§ **RECORD EXCERPTS**
-.-.-

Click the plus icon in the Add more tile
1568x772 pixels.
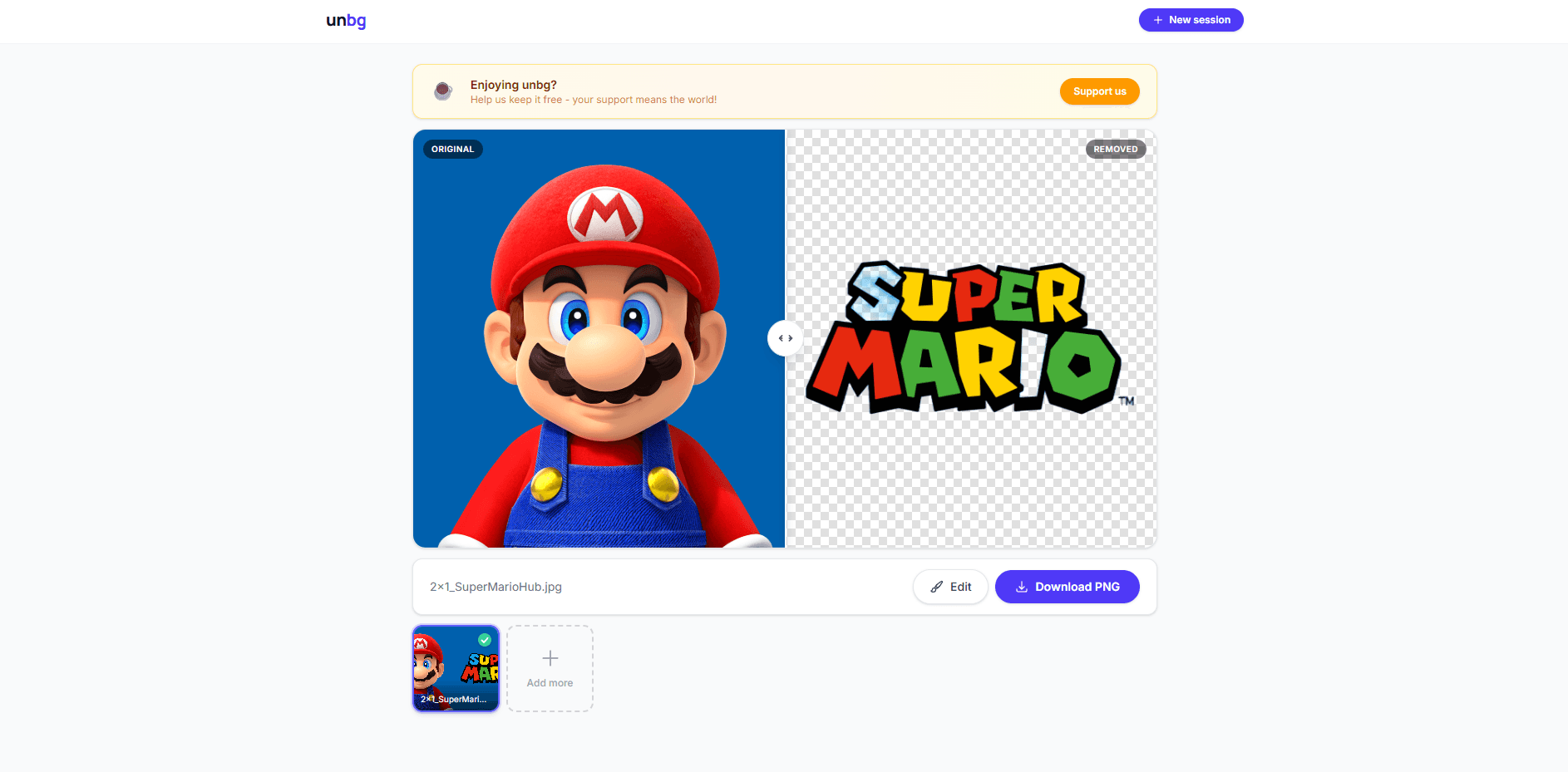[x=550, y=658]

-.-.-

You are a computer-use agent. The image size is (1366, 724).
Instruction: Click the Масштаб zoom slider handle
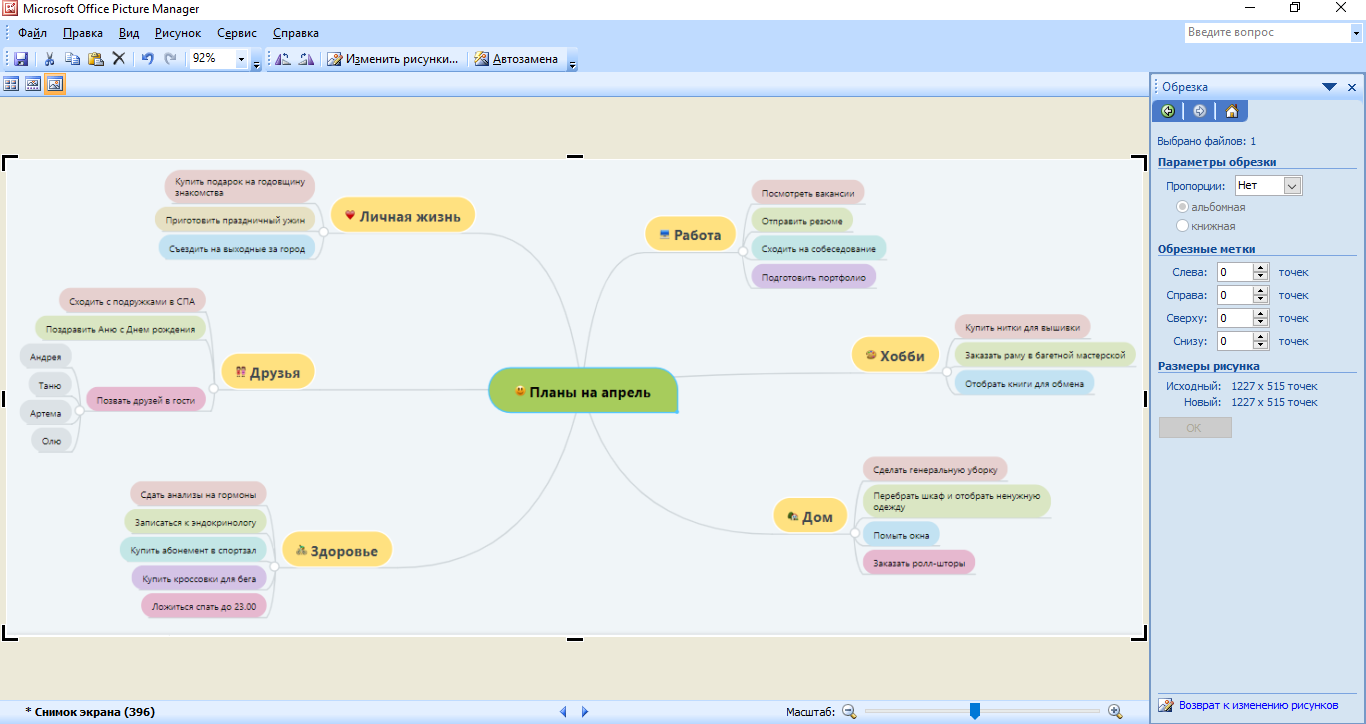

-.-.-

§ **TASK DIRECTIONS**
Render the stretch from the line containing "You are a computer-use" through the line containing "Instruction: Click the", both included, as a JSON list of strings with one string per line and blank lines omitted.

§ **RESPONSE BELOW**
[
  "You are a computer-use agent. The image size is (1366, 724).",
  "Instruction: Click the Масштаб zoom slider handle"
]